You don't need to say <T> here, just call the class Fraction


    }
>
>
> Fraction.cpp:
>
>     template<typename T>
>     Fraction<T> operator+(Fraction<T> const &a, Fraction<T> const &b) {
>         Fraction<T> frac(a.num * b.den + b.num * a.den, a.den * b.den);
>         return frac;
>     }
>
>
> But I'm getting the following warning:
>
>     warning: friend declaration ‘Fraction<T> operator+(const Fraction<T>&,
> const Fraction<T>&)’ declares a non-template function
> [-Wnon-template-friend]
>
>
> Now, if I try to fix this by declaring my friend function as a template
> inside the class, following the example given in
> https://en.cppreference.com/w/cpp/language/friend
> (Section: Template Friend Operators, second example), my code would then
> look like:
> Fraction.h
>
>     template<typename T>
>     class Fraction{
>         ...
>         friend Fraction<T> operator + <>(Fraction<T> const &a, Fraction<T>
> const &b);
>     }
>
>
> I'm getting three related errors that say:
>
>     error: declaration of ‘operator+’ as non-function
>     error: expected ‘;’ at end of member declaration
>     error: expected unqualified-id before ‘<’ token
>
> I'm not sure what the issue is considering I'm following the exact syntax
> given in cppreference.com. Is this a compiler issue?

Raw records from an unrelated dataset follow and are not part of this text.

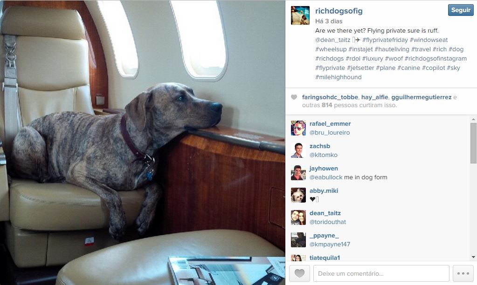Open jayhowen's avatar thumbnail
477x285 pixels.
point(298,173)
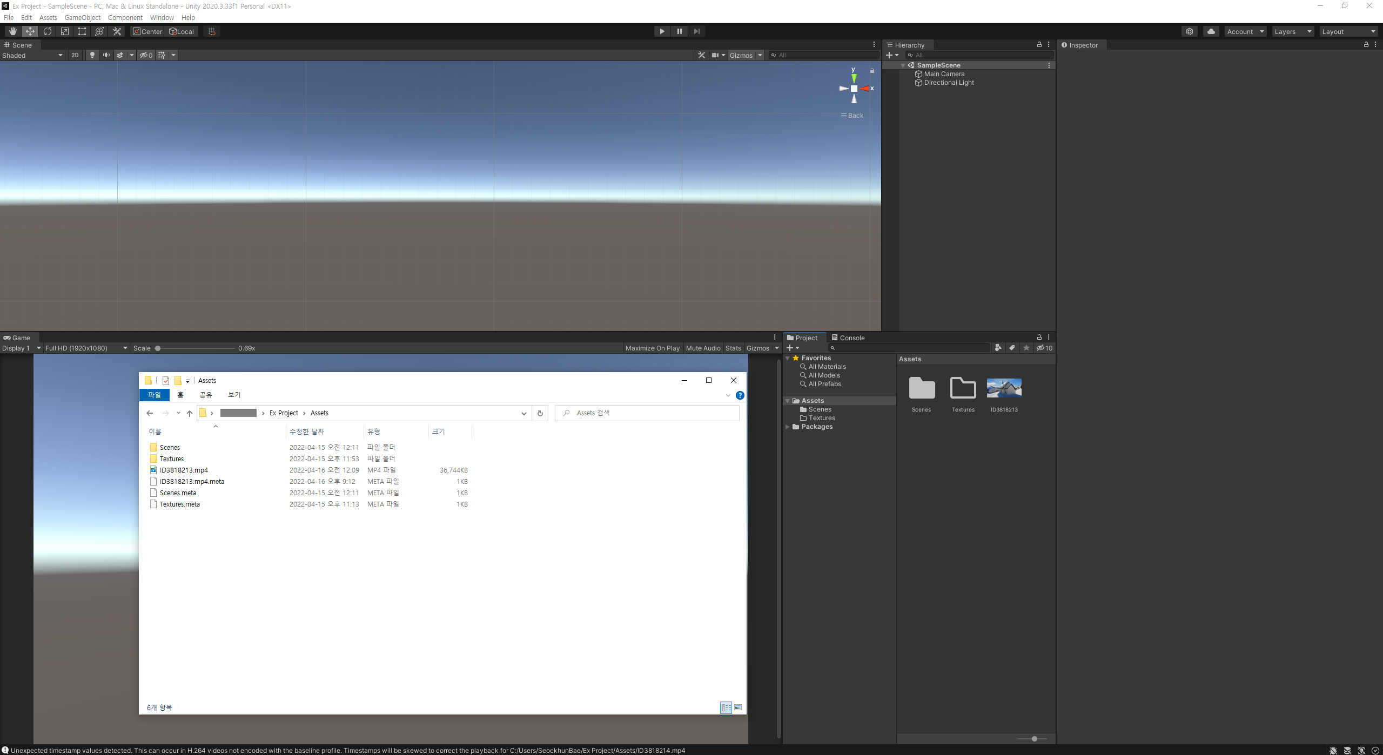Image resolution: width=1383 pixels, height=755 pixels.
Task: Switch to the Console tab
Action: tap(848, 338)
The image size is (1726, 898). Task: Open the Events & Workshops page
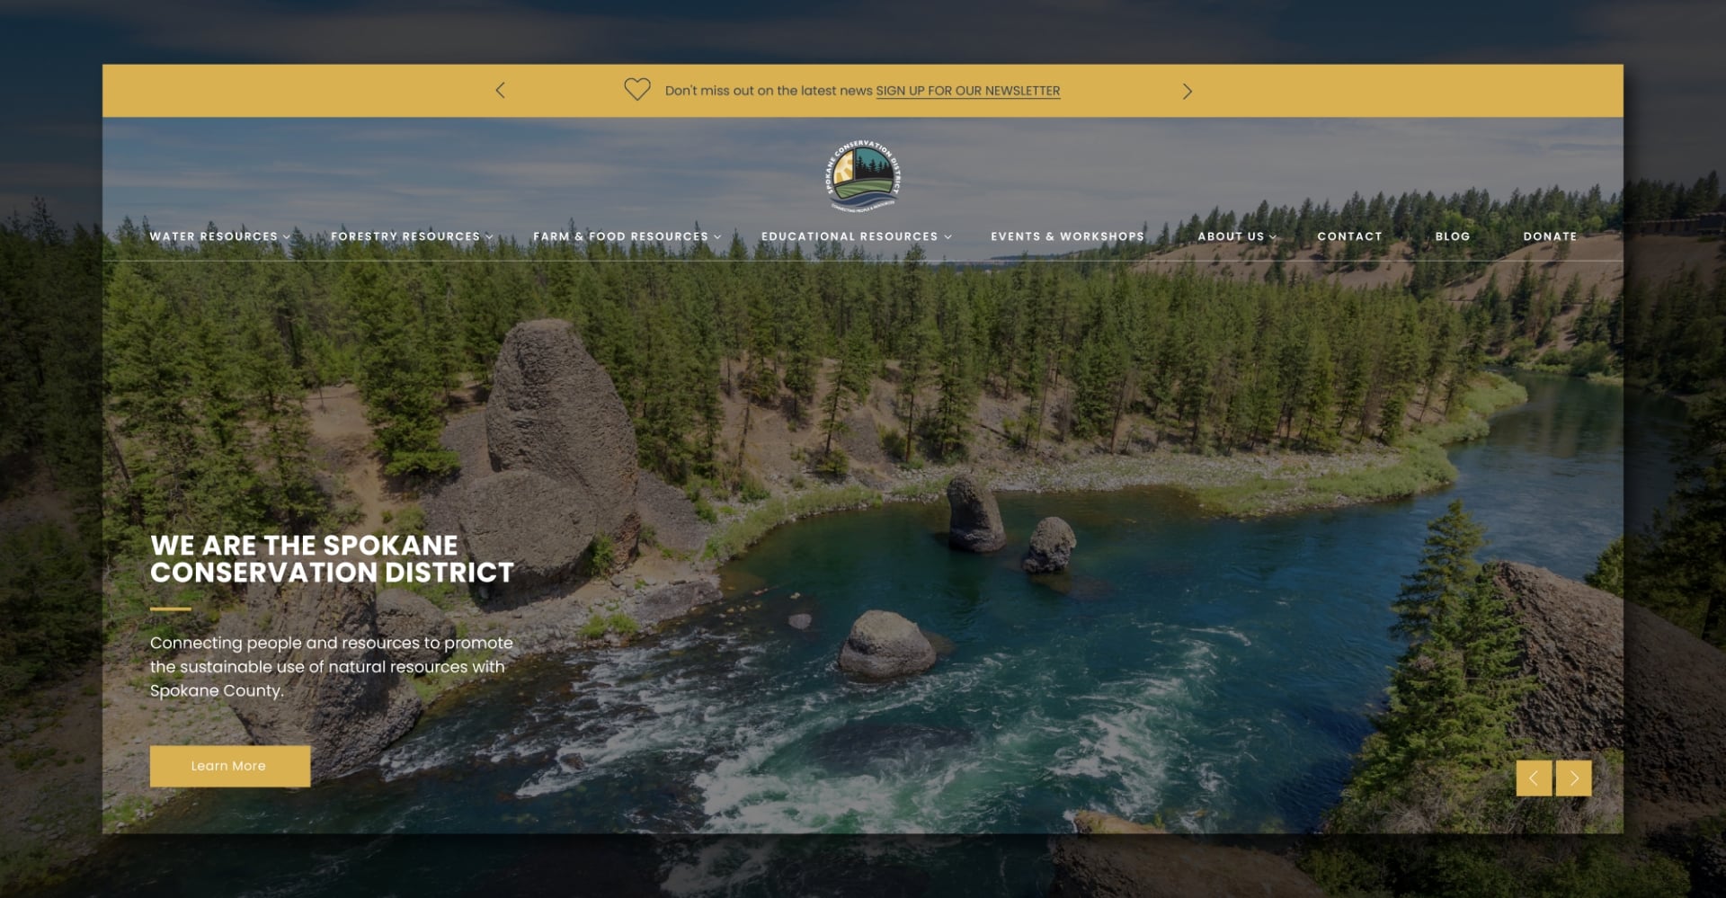tap(1067, 236)
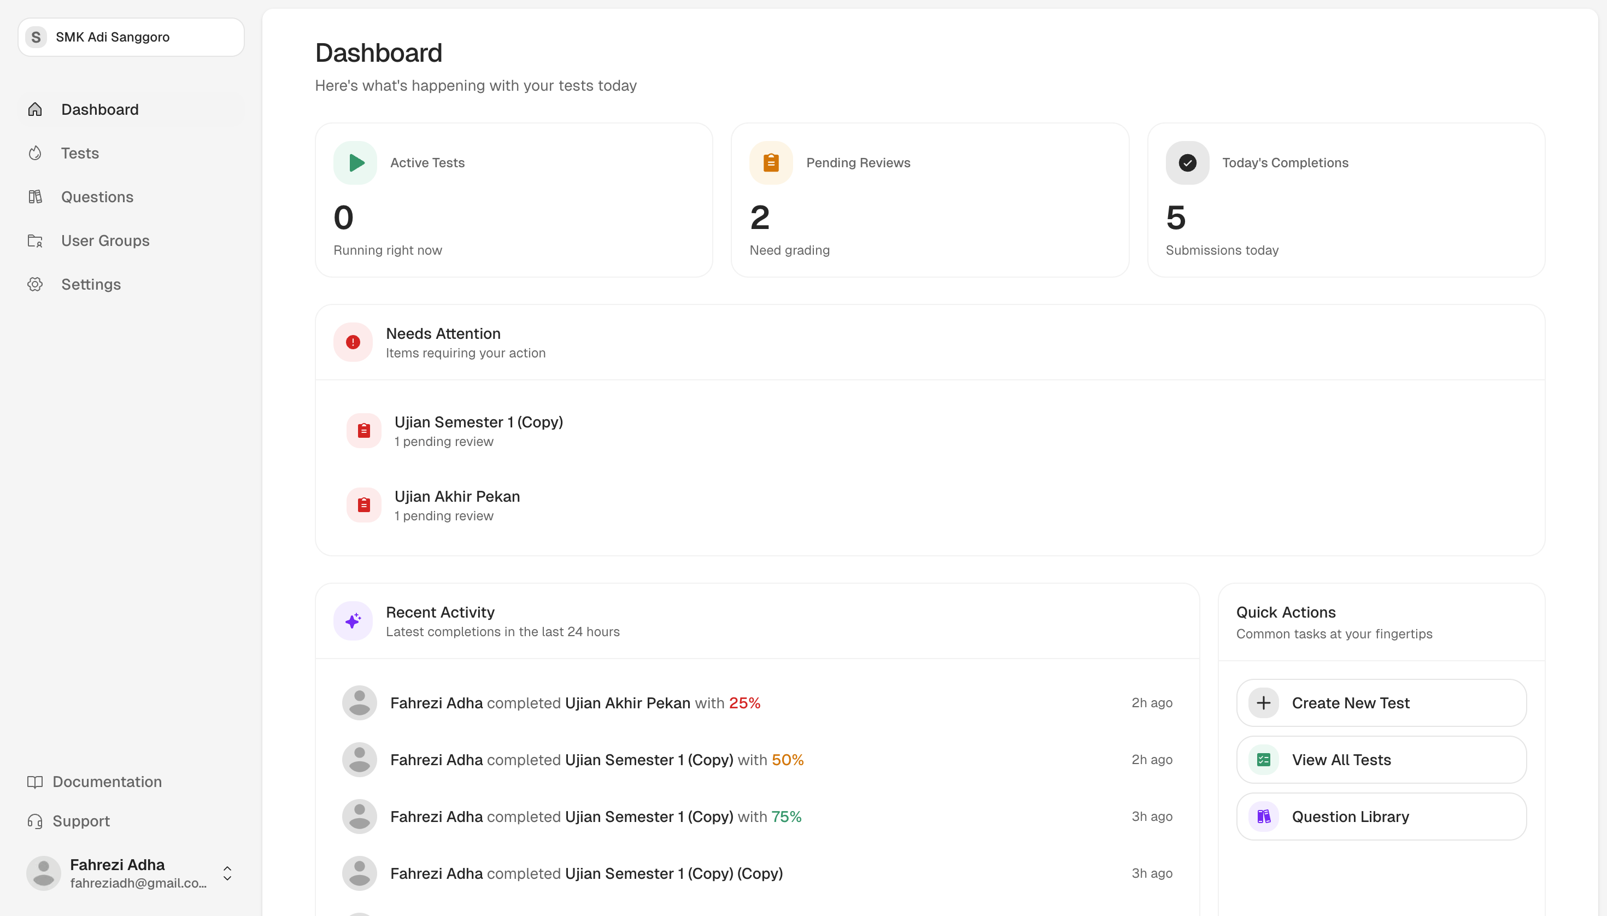The width and height of the screenshot is (1607, 916).
Task: Select the Tests flame icon in sidebar
Action: pyautogui.click(x=35, y=153)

No, you are using the syntax for an explicit specialization of an existing
function template, which is what cppreference shows. But your example has
no previous declaration that can be specialized.


How do I resolve this?
>

1) Use the first syntax (without the redundant <T>) and ignore the warning
or disable it with -Wno-non-template-friend

or,

2) declare a function template which you specialize in the class:

template<typename T> class Fraction;
template<typename T> Fraction<T> operator +(Fraction<T> const &a,
Fraction<T> const &b);

    template<typename T>
    class Fraction{
        ...
        friend Fraction<T> operator + <>(Fraction<T> const &a, Fraction<T>
const &b);
    }

or,

3) define it as a template:

template<typename T>
    class Fraction{
        ...
      template<typename U>
        friend Fraction<U> operator + (Fraction<U> const &a, Fraction<U>
const &b);
    };










> Thanks,
> Vishal Subramanyam (20CS10081)
>
>